Die Stimmen sind eindringlich. Der Fan: „Fan zu sein bedeutet, ins Stadion zu gehen“. Der Trainer: „Die Zahl 15 000 in dem Nürnberg-Spiel war sehr enttäuschend. Jetzt müssen aber wirklich einmal mehr als 20 000 Zuschauer ins Stadion kommen”. Der Verein entschließt sich zu einer PR-Aktion in der Vorwoche des Spiels mit Kartenverlosung und fast doppelseitiger Anzeige in den Zeitungen des WAZ-Konzern. Vielleicht gibt es das sogar noch an anderer Stelle, ich habe aber nur diese NRZ der letzten Woche in die Hände bekommen.
Peter Neururer vermutet als Grund für die geringen Zuschauerzahlen das in der Hinrunde durch schlechte Leistungen verspielte Vertrauen.

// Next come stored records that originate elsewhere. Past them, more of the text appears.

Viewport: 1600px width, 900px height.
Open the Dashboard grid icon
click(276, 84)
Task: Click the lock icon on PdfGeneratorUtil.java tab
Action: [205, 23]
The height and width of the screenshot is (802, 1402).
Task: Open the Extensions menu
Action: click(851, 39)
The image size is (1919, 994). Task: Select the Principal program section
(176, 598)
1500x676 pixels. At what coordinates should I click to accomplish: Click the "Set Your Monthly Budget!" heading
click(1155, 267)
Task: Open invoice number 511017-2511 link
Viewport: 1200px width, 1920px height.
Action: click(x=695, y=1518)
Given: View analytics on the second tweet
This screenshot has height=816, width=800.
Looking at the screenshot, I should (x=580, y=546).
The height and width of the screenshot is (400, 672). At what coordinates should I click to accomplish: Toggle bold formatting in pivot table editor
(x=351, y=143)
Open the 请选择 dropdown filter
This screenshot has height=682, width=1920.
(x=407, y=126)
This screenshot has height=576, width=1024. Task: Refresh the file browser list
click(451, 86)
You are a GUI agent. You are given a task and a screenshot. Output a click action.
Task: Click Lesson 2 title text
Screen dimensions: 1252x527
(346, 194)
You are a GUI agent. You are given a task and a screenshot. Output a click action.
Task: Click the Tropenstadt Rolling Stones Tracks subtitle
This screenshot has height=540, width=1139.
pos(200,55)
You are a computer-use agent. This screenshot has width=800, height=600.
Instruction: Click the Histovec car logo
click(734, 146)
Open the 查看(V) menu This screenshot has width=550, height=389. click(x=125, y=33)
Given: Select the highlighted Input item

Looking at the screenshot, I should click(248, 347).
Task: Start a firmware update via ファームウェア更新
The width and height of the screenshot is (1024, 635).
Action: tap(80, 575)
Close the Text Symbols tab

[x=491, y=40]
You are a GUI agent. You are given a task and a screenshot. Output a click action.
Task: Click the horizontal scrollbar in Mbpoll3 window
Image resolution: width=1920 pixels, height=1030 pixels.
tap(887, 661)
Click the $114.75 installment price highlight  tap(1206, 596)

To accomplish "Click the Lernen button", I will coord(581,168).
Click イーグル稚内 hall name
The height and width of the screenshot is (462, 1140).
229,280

Das mag eine aktuelle Erklärung sein, die aber eine Erinnerung an die besondere Tradition des Duisburger Publikums nötig macht. Dieses Publikum hat nämlich in großen Teilen ein zwiespältiges Verhältnis zum Verein. Meine flüchtigen Gedanken dazu müssten eigentlich mal in einem längeren Essay ausgearbeitet werden, wozu ich momentan aber leider keine Zeit habe.
Dennoch will ich kurz festhalten, in dieses zwiespältige Verhältnis fließt sicher eines ein, die auf Duisburgs Zuschauerrängen lange Tradition des mäkelnden Kritisierens. Sicher gibt es eine solche Tradition auch in anderen Stadien, in Duisburg trifft diese Tradition aber auf keine grundsätzlich positive Identität der Stadt selbst. Vielleicht gibt es auch in Duisburg die bekannte Zufriedenheit des Ruhrgebietlers, aber die wird nicht nach außen in ein selbstbewusst geäußertes Selbstbild gewendet. Wenn zu diesem zwiespältigen Selbstbild nun zudem ein schlecht Fußball spielender Teil der Stadt hinzukommt, braucht man nicht lange zu überlegen, wie tief verwurzelt das Interesse für den Verein sein kann. Ich frage mich aber auch, welche Rolle spielt in Duisburg die Entwicklung des Fußballs hin zu einer Branche der Unterhaltungsindustrie. Gerade weil dieses Duisburg so wenig mit der Glitzer- und Glamourwelt in Verbindung steht, muss dem dennoch vorhandenen Unterhaltungsbedürfnis vielleicht auf eine besondere Weise Rechnung getragen werden. Einfach gesagt das Publikum verlangt natürlich dieses: „Wir woll´n euch kämpfen sehen, wir woll´n euch kämpfen, wir woll´n, wir woll´n euch kämpfen seh´n …“, aber wie wirkt das identitätsstiftend? Da geht es dann ja um Symbolik.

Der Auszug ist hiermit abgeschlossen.